WHAT TO DO
However many lines the data holds, transcribe them all exactly.

┏━━

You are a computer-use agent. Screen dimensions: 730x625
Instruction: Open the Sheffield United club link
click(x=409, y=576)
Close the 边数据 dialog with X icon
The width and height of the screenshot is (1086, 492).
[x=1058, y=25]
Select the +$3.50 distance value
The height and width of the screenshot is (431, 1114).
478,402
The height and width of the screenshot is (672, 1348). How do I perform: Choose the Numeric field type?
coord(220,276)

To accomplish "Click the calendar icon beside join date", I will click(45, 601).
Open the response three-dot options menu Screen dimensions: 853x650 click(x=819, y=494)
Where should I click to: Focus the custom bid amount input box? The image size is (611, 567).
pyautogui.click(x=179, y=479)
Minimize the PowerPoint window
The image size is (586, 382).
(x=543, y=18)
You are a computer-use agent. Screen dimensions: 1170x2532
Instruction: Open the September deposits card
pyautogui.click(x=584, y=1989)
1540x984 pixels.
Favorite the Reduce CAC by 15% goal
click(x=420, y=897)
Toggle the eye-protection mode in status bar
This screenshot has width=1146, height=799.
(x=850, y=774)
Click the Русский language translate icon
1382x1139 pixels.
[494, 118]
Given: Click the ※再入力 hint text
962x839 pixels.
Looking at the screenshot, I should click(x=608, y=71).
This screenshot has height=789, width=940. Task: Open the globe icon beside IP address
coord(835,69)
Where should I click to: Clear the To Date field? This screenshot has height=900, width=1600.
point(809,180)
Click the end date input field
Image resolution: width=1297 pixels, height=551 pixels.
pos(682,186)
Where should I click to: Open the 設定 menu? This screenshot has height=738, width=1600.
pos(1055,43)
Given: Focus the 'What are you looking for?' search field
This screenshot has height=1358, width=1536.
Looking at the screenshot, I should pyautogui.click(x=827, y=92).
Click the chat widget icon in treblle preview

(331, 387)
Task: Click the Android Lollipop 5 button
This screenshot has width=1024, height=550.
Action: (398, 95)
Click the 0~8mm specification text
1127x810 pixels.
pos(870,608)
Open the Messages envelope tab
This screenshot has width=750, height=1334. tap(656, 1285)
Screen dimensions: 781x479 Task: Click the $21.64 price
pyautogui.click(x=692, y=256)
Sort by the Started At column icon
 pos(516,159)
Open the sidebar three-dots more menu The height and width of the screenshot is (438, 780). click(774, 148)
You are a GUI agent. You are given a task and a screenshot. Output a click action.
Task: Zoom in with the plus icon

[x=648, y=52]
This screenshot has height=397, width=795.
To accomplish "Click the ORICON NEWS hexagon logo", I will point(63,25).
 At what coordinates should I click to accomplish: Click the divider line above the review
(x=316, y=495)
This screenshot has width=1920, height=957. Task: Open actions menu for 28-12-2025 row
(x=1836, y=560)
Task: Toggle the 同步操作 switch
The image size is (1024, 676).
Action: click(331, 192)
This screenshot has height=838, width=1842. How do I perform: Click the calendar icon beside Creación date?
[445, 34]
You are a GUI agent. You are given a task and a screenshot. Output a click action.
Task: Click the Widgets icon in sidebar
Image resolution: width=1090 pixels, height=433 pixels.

┗━━

TASK RESULT
You are a computer-use agent. Screen dimensions: 730x625
Instruction: Open the Sheffield United club link
click(x=409, y=576)
Close the 边数据 dialog with X icon
The width and height of the screenshot is (1086, 492).
[x=1058, y=25]
Select the +$3.50 distance value
The height and width of the screenshot is (431, 1114).
478,402
The height and width of the screenshot is (672, 1348). How do I perform: Choose the Numeric field type?
coord(220,276)

To accomplish "Click the calendar icon beside join date", I will click(45, 601).
Open the response three-dot options menu Screen dimensions: 853x650 click(x=819, y=494)
Where should I click to: Focus the custom bid amount input box? The image size is (611, 567).
pyautogui.click(x=179, y=479)
Minimize the PowerPoint window
The image size is (586, 382).
(x=543, y=18)
You are a computer-use agent. Screen dimensions: 1170x2532
Instruction: Open the September deposits card
pyautogui.click(x=584, y=1989)
1540x984 pixels.
Favorite the Reduce CAC by 15% goal
click(x=420, y=897)
Toggle the eye-protection mode in status bar
This screenshot has width=1146, height=799.
(x=850, y=774)
Click the Русский language translate icon
1382x1139 pixels.
[494, 118]
Given: Click the ※再入力 hint text
962x839 pixels.
Looking at the screenshot, I should click(x=608, y=71).
This screenshot has height=789, width=940. Task: Open the globe icon beside IP address
coord(835,69)
Where should I click to: Clear the To Date field? This screenshot has height=900, width=1600.
point(809,180)
Click the end date input field
Image resolution: width=1297 pixels, height=551 pixels.
pos(682,186)
Where should I click to: Open the 設定 menu? This screenshot has height=738, width=1600.
pos(1055,43)
Given: Focus the 'What are you looking for?' search field
This screenshot has height=1358, width=1536.
Looking at the screenshot, I should pyautogui.click(x=827, y=92).
Click the chat widget icon in treblle preview

(331, 387)
Task: Click the Android Lollipop 5 button
This screenshot has width=1024, height=550.
Action: (398, 95)
Click the 0~8mm specification text
1127x810 pixels.
pos(870,608)
Open the Messages envelope tab
This screenshot has width=750, height=1334. tap(656, 1285)
Screen dimensions: 781x479 Task: Click the $21.64 price
pyautogui.click(x=692, y=256)
Sort by the Started At column icon
 pos(516,159)
Open the sidebar three-dots more menu The height and width of the screenshot is (438, 780). click(774, 148)
You are a GUI agent. You are given a task and a screenshot. Output a click action.
Task: Zoom in with the plus icon

[x=648, y=52]
This screenshot has height=397, width=795.
To accomplish "Click the ORICON NEWS hexagon logo", I will point(63,25).
 At what coordinates should I click to accomplish: Click the divider line above the review
(x=316, y=495)
This screenshot has width=1920, height=957. Task: Open actions menu for 28-12-2025 row
(x=1836, y=560)
Task: Toggle the 同步操作 switch
The image size is (1024, 676).
Action: click(331, 192)
This screenshot has height=838, width=1842. How do I perform: Click the calendar icon beside Creación date?
[445, 34]
You are a GUI agent. You are given a task and a screenshot. Output a click action.
Task: Click the Widgets icon in sidebar
Image resolution: width=1090 pixels, height=433 pixels.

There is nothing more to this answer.